• [Objectifs]:
1. Dans l'extrait sur le limogeage d'Abid Briki, comment le communiqué de l'UGTT qualifiait-il le remaniement ministériel ?
2. Prolongez l'extrait sur la rencontre entre Youssef Chahed et Noureddine Taboubi à partir de sa dernière phrase.

• [Extrait à lire]:
== == ==

Après le limogeage de Abid Briki, ministre proche de l’UGTT au GUN (Gouvernement d’union nationale), tout le monde s’attendait à une crise entre le pouvoir exécutif et la centrale syndicale, surtout après le communiqué de cette dernière considérant que le remaniement ministériel constituait une provocation.

Or, Une réunion qui s’est tenue entre le chef du gouvernement M. Youssef Chahed et le secrétaire général de l’UGTT, M. Noureddine Taboubi, a démenti tous les pronostics. Ce dernier a déclaré aux média que la raison et la sagesse doivent primer et que la Tunisie ne supporterait plus de perturbation.

== == ==

• [Données fournies]:

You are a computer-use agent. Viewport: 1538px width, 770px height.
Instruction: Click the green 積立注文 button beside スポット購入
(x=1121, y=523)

== == ==

• [Réponses]:
1. Comme une provocation.

2.
Le calme avant la tempête

Mais le cessez-le-feu entre le GUN et l’UGTT n’a pas duré longtemps. Relevant de cette dernière, les syndicats de l’Éducation sont de nouveau sur la place de la Kasbah pour exiger le limogeage de Néji Jalloul, ministre de l’Éducation nationale. Ce mouvement a été critiqué et jugé comme très hostile par certains observateurs qui considèrent que ni l’UGTT, ni aucune autre organisation n’a le droit d’imposer ses choix au chef du gouvernement. Cependant, les syndicats des enseignants tiennent bon. Ils menacent même de suspendre les cours pour un délai indéterminé. Or la négociation s’avère impossible car il n’y a aucune exigence technique ou sociale. L’unique revendication est le limogeage de Néji Jalloul!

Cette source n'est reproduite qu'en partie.